A y regarder de plus près, cet article du New-York Times publié en 1967 apparaît des plus classiques, pour ne pas dire convenus. Le pays est une mosaïque et les Bretons ne forment jamais qu’une communauté parmi d’autres au sein de Gotham City, au même titre que les Irlandais ou  les Italiens. La maîtrise ou non de de l’anglais ne semble poser aucun problème au journaliste du célèbre quotidien, l’apprentissage n’étant qu’une question de temps, notamment pour les enfants qui bénéficient de l’aide de la… télévision. De ce point de vue, la situation contraste très largement avec la France où la diffusion de ce média est à l’époque beaucoup plus confidentielle. En réalité, ce que décrit le New-York Times ici, c’est l’American Dream et il serait intéressant de regarder si le discours produit dans ces quelques lignes varie fondamentalement de ce que l’on peut lire à propos d’autres communauté immigrées. L’évocation d’Ellis Island a de ce point de vue tout du discours parfaitement construit, du point de passage obligé pour ne pas dire du stéréotype. Si l’on devait leur trouver une spécificité à ce portrait des Bretons de New-York, celle-ci serait d’ailleurs probablement moins bretonne que française. En effet, à en croire la femme du conseiller municipal Robert Low, « ils ont un talent naturel pour la cuisine », propos qu’il est bien difficile de dissocier de l’appétence hexagonale bien connue pour la gastronomie

Park avenue, années 1960. Carte postale. Collection particulière.

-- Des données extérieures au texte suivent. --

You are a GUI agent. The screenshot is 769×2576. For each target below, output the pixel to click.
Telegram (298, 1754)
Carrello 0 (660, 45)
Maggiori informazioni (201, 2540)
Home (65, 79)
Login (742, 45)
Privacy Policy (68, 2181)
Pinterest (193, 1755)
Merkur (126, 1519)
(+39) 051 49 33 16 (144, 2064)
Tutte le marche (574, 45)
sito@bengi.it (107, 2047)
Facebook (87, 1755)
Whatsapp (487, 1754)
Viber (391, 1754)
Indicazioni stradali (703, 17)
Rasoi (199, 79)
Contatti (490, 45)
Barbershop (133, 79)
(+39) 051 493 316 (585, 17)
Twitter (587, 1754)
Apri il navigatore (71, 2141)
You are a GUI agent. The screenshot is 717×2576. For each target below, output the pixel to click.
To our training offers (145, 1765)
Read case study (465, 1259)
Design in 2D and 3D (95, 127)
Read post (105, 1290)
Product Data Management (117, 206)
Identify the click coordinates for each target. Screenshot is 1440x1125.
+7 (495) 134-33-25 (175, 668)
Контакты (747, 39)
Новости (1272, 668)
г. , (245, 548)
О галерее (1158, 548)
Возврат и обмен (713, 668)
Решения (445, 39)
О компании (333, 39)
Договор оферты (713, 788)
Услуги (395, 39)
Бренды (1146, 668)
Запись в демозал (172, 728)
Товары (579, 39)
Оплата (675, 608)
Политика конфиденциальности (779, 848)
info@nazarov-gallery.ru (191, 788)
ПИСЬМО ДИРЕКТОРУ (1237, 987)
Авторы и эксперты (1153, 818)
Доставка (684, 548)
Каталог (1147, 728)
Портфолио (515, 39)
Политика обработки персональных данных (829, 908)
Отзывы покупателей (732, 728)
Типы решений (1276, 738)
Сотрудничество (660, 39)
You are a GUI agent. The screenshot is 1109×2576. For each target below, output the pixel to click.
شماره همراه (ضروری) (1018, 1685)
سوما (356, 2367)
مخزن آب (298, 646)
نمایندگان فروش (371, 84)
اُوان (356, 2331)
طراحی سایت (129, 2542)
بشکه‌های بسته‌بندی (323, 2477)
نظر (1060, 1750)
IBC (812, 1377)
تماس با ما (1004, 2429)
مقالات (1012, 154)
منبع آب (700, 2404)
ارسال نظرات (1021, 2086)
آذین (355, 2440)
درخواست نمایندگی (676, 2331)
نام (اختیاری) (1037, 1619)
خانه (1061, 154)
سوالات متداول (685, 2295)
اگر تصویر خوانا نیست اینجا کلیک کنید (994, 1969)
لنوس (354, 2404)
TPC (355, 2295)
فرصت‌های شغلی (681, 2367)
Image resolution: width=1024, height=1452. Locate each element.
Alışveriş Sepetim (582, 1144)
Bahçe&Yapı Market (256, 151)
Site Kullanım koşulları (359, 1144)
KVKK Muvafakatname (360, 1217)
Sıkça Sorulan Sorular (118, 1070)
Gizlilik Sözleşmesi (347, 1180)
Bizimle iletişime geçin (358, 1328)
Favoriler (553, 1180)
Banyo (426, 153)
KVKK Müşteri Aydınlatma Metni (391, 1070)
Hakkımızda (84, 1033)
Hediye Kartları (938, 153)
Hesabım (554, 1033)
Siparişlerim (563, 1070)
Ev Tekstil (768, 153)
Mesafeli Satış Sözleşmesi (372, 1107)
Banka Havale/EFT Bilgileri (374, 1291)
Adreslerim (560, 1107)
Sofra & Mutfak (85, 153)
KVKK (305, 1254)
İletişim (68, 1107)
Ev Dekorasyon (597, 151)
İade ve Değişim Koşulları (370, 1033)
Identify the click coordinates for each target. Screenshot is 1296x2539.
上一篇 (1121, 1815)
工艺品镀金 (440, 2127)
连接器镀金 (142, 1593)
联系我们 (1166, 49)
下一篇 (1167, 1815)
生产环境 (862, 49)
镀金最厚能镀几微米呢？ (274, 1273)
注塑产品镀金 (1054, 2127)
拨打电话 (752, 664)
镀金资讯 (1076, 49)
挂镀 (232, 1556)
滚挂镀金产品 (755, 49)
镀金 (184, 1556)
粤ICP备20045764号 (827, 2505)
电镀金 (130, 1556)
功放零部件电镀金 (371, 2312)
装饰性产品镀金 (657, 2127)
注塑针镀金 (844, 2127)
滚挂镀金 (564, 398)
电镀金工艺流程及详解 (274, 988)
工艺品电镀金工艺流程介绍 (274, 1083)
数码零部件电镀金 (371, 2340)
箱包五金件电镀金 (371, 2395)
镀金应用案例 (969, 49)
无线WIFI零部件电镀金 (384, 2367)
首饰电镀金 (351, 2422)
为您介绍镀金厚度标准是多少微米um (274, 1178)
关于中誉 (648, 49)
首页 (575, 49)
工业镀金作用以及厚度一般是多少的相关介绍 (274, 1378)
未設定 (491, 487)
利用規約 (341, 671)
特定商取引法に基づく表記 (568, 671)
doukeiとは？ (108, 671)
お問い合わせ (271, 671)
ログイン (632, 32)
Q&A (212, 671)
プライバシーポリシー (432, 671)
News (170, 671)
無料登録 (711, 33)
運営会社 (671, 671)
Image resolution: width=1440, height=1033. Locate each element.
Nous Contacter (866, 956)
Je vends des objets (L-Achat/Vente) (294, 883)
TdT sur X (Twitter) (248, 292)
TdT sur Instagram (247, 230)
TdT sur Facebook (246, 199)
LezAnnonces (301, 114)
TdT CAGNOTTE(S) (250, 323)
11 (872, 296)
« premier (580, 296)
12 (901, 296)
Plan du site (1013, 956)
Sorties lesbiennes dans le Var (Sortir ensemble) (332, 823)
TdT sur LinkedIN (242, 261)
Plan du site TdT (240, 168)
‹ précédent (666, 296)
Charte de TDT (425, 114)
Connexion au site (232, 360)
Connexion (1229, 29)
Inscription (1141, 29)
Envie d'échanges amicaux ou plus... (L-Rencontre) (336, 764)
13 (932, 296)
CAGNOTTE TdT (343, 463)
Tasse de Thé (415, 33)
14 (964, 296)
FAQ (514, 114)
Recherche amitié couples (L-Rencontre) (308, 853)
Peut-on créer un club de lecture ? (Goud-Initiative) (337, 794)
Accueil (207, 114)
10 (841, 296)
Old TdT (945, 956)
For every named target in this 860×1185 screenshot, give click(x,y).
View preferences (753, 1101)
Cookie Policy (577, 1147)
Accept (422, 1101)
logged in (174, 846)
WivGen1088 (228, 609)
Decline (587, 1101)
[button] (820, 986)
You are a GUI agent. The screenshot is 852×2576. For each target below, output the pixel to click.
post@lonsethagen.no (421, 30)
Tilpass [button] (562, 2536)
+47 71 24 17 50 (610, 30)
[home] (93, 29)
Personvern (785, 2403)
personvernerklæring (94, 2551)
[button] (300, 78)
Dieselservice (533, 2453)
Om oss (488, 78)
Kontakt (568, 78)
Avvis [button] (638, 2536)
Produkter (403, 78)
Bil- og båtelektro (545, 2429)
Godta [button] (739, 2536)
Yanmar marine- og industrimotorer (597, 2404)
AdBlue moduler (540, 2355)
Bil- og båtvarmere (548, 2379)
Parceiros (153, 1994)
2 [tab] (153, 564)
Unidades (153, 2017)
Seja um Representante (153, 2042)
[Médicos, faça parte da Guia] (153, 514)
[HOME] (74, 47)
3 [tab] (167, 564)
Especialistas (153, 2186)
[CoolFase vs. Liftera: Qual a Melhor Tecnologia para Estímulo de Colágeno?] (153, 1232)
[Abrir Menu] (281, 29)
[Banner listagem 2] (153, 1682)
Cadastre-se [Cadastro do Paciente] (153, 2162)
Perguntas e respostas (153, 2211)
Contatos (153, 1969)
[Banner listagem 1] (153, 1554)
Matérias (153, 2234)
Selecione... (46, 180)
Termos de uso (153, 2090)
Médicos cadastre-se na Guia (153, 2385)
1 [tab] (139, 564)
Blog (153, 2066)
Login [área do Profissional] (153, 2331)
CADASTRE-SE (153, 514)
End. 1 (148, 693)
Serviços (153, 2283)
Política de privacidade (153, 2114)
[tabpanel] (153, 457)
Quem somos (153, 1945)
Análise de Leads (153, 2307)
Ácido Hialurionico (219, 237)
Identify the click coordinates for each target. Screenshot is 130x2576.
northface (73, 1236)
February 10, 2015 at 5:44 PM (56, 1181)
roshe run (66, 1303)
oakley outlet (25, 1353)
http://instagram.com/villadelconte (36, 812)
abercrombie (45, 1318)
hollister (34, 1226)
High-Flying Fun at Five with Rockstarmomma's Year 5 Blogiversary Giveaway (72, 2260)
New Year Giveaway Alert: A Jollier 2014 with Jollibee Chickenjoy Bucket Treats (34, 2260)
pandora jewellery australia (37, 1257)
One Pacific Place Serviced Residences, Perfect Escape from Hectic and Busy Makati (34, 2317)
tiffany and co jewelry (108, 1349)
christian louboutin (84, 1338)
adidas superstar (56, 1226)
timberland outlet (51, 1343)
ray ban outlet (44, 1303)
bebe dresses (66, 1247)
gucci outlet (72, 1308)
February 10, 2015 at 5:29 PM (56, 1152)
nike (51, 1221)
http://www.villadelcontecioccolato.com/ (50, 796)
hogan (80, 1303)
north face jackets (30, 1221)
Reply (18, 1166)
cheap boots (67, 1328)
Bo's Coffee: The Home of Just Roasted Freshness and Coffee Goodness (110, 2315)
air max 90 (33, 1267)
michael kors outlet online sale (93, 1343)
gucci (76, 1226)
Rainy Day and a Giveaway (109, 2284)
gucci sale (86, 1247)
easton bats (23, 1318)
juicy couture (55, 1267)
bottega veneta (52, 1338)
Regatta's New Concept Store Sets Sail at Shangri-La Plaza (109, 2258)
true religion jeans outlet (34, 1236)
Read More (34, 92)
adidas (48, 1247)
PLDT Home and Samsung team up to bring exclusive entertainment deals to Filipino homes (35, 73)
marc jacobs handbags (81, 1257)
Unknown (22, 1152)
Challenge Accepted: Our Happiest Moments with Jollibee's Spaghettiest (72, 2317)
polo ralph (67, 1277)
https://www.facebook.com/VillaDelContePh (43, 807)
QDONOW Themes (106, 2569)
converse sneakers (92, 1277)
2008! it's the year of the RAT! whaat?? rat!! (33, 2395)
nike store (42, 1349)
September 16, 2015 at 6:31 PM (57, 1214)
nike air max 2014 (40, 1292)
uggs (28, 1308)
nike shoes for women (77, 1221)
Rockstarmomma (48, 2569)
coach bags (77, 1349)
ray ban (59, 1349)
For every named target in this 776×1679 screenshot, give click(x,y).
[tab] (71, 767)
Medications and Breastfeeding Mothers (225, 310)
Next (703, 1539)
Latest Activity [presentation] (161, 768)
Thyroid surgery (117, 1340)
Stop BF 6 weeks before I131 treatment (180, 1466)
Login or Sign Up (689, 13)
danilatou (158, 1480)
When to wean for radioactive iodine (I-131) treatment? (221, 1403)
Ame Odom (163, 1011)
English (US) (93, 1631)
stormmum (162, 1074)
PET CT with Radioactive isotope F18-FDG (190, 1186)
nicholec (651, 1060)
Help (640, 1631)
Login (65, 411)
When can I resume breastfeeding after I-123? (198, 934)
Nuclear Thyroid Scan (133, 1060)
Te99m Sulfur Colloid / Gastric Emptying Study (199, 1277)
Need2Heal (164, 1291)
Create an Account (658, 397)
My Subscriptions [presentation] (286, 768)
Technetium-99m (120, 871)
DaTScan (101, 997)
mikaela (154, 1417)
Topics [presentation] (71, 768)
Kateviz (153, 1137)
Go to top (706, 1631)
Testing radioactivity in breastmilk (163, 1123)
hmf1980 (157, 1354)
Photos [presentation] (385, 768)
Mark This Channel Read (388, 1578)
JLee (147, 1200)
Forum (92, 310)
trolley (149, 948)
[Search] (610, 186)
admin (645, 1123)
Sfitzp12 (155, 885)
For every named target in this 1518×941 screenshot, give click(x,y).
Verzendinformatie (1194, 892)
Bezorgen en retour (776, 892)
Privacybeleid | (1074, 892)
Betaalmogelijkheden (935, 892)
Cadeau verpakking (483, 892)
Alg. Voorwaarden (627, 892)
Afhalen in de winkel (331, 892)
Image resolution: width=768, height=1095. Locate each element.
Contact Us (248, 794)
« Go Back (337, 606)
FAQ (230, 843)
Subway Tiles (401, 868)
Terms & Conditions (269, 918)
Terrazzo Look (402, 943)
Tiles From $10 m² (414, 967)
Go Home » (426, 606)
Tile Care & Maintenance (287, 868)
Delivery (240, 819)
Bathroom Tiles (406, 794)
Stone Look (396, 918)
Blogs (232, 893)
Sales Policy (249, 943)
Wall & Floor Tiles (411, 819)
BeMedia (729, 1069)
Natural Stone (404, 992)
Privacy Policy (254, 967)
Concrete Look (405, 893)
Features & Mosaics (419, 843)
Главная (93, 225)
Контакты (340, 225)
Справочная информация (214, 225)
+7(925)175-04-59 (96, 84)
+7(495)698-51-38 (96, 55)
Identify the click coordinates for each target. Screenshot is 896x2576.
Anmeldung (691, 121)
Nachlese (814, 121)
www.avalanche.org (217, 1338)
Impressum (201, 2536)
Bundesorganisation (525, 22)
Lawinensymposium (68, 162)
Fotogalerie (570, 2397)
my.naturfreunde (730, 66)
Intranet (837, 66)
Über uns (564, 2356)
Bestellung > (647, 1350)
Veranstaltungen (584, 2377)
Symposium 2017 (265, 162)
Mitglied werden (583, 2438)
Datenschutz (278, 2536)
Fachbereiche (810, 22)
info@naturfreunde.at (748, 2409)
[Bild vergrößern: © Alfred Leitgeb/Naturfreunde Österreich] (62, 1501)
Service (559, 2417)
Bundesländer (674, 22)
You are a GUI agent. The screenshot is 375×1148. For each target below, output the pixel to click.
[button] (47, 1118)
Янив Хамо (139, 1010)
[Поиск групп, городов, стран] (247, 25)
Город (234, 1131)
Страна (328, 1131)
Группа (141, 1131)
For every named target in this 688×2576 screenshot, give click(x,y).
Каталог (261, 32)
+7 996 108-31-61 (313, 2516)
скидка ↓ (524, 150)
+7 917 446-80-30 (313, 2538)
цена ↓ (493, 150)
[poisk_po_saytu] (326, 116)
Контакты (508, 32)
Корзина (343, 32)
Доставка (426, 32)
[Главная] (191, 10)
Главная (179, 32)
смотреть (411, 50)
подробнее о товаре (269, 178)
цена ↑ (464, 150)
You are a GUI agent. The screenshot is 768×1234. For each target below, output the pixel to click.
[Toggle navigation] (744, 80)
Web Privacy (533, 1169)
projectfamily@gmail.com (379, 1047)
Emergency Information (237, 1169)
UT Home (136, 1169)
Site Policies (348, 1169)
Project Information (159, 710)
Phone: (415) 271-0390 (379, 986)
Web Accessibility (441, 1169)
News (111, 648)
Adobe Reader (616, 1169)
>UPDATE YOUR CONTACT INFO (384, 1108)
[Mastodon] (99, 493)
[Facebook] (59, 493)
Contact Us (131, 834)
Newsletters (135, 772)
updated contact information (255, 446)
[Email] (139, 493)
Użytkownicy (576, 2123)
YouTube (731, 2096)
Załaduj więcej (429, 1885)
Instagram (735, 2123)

Pour autant, au-delà des nombreux points communs qui semblent émerger à la faveur de cet article entre les regards français et américains portés sur l’immigration des Bretons outre-Atlantique, il nous faut souligner une différence fondamentale. En effet, la question que posent traditionnellement les médias français lorsqu’ils s’intéressent à cette histoire est celle du retour en Bretagne, interrogation qui installe automatiquement l’immigration comme une période transitoire, temporaire. Certes, on connaît de nombreux cas de personnes qui, effectivement, sont revenus s’installer dans la péninsule armoricaine après leur séjour Américain (on pense à Youenn Gwernig ou encore à Janet, fille d’un couple de Bretons de Gourin émigrés à New-York). Mais du point de vue des Etats-Unis, c’est strictement la question inverse qui se pose, celle d’un établissement définitif au pays de l’Oncle Sam, comme si, au final, seul celui-ci était réellement vivable. Or, à l’heure où les mesures d’immigrations paraissent se durcir,  tout du moins à en croire ce même article du New-York Times, il n’est pas évident que la réponse soit aussi évidente qu’il n’y parait de prime abord.